Exercise objective
Please read the records below and return each line holding the string "Enable".

Task inputs Block Start

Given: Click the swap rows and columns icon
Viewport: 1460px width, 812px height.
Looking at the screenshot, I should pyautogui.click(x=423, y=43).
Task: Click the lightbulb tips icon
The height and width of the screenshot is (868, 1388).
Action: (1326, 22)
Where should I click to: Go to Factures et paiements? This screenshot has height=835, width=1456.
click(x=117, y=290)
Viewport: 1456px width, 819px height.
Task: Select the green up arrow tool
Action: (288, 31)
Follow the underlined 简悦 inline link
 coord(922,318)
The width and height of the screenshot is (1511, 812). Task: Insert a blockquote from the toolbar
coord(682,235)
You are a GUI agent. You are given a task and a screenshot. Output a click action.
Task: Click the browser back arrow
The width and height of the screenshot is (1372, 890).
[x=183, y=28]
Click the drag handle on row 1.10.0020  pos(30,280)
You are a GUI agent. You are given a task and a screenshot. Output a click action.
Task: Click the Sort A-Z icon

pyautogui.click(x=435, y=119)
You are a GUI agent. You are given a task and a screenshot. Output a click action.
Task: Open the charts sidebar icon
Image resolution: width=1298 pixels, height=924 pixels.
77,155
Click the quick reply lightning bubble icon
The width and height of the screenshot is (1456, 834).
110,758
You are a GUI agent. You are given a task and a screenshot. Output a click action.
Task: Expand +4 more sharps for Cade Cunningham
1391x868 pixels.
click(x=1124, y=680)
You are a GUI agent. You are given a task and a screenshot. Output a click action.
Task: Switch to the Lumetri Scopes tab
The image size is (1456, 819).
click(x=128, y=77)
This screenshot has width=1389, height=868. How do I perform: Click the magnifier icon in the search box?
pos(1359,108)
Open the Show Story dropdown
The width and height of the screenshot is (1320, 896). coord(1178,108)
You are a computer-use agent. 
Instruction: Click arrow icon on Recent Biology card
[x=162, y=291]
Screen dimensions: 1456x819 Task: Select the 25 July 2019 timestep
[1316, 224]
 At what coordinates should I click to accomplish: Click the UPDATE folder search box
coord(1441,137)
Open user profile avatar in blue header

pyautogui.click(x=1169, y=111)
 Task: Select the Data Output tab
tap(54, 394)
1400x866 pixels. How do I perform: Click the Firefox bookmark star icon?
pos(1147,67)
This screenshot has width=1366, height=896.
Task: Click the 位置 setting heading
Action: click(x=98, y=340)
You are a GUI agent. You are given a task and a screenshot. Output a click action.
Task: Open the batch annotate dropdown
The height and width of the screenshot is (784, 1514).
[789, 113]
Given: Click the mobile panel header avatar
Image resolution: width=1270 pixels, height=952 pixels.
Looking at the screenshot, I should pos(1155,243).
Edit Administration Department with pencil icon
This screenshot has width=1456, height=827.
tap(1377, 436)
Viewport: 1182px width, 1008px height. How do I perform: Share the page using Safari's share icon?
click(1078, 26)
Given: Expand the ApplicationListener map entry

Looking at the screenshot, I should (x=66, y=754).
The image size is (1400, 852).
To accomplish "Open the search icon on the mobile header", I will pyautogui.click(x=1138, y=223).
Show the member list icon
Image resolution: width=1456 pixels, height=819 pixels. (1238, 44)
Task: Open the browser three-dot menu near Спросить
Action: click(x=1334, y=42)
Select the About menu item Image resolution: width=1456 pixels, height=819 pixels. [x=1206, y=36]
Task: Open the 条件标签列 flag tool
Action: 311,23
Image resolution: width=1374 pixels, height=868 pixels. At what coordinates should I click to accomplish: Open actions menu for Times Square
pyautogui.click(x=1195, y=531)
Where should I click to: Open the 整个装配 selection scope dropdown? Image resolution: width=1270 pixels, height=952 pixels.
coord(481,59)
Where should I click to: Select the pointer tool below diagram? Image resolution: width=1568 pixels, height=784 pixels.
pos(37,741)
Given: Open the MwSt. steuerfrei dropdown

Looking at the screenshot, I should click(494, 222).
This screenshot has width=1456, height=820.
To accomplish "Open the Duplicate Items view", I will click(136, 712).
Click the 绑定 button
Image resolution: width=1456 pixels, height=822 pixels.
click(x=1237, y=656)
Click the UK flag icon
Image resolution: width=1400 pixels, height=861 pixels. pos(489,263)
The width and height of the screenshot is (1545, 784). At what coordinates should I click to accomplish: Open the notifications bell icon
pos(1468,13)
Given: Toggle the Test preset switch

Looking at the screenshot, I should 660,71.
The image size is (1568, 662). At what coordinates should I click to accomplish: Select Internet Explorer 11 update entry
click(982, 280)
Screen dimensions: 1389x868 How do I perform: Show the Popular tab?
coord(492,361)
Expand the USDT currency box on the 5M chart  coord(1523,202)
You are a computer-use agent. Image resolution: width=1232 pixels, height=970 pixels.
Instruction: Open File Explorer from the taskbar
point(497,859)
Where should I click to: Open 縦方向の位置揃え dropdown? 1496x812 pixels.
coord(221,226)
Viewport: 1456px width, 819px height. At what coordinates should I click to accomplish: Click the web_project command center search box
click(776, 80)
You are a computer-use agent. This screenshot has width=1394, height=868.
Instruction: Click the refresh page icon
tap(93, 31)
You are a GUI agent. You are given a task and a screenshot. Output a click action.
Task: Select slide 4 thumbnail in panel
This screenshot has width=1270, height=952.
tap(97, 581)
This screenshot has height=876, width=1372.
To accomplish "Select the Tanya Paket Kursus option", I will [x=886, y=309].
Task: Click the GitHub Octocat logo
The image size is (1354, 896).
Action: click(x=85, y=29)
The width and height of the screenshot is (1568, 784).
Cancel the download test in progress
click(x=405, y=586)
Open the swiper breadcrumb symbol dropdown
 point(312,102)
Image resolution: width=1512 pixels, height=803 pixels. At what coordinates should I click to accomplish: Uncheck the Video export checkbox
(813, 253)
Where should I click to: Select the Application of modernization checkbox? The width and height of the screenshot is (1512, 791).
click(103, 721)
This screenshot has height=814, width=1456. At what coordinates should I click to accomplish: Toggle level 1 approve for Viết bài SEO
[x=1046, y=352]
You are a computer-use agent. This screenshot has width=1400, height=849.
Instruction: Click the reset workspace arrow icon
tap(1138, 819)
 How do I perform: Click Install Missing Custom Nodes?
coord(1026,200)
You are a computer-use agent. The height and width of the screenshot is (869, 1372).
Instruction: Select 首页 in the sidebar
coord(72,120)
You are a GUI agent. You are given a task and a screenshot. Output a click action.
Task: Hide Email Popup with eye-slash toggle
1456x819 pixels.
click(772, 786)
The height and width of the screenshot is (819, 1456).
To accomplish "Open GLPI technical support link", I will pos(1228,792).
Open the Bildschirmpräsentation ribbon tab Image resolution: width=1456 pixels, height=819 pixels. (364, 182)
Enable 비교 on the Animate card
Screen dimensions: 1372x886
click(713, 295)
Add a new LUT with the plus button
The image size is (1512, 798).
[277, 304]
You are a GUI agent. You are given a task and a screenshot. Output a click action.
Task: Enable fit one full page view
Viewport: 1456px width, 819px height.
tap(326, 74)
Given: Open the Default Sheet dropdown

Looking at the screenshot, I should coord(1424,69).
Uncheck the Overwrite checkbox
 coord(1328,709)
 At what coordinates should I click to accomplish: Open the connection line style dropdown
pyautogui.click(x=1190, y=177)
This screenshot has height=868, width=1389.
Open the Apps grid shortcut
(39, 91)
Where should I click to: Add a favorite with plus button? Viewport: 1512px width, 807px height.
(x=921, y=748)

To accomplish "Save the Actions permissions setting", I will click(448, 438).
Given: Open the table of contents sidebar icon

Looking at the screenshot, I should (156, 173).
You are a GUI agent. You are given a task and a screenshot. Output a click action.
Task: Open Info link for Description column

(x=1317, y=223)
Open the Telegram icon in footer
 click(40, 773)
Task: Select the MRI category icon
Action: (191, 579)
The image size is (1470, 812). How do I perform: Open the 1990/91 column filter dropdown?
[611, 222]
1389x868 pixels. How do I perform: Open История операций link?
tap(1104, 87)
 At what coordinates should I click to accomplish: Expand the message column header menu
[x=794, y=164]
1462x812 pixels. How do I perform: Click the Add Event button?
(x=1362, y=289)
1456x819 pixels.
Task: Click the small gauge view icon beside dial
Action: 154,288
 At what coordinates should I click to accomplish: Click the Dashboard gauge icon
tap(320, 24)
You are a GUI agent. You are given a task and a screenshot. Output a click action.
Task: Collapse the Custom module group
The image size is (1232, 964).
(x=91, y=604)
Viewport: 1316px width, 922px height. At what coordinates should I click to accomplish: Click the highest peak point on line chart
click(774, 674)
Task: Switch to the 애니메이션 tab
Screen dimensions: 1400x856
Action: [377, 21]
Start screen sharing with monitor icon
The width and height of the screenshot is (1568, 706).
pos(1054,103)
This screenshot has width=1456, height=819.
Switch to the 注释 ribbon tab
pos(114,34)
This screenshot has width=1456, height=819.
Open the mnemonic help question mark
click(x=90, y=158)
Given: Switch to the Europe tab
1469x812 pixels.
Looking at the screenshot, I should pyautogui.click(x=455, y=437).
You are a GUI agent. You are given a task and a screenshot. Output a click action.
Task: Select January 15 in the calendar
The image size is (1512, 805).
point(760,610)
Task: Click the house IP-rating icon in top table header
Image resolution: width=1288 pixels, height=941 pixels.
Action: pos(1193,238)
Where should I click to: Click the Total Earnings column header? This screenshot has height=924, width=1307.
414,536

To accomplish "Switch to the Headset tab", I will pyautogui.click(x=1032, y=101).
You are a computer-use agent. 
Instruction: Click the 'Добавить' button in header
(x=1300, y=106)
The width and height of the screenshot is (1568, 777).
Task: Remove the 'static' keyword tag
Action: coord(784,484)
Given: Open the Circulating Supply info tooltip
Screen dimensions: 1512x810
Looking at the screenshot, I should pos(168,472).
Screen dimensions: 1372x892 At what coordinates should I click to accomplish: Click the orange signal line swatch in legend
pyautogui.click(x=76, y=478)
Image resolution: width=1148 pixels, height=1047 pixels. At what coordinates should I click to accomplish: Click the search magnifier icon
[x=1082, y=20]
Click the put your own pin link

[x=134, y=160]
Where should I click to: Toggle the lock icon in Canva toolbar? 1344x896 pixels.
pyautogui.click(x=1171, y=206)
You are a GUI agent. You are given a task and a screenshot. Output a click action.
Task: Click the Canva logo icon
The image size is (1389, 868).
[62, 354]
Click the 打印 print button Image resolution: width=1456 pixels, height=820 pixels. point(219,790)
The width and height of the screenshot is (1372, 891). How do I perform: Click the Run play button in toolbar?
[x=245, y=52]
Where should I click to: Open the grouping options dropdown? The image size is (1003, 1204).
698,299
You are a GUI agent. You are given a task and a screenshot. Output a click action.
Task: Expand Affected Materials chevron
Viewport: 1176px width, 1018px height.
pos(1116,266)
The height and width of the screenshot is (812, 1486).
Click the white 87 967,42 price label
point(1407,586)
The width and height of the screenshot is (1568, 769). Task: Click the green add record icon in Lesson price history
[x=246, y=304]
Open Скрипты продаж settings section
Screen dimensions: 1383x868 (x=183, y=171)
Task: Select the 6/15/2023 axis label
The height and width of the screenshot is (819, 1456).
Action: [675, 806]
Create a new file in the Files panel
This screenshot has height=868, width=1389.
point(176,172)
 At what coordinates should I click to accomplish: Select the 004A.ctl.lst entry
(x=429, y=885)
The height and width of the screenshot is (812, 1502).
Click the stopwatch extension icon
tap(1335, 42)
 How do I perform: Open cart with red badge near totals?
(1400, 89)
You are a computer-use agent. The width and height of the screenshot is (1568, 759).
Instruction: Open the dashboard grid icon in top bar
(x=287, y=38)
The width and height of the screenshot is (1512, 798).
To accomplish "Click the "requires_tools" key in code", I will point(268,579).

Task inputs Block End

Answer below
Enable 비교 on the Animate card
Task: Enable fit one full page view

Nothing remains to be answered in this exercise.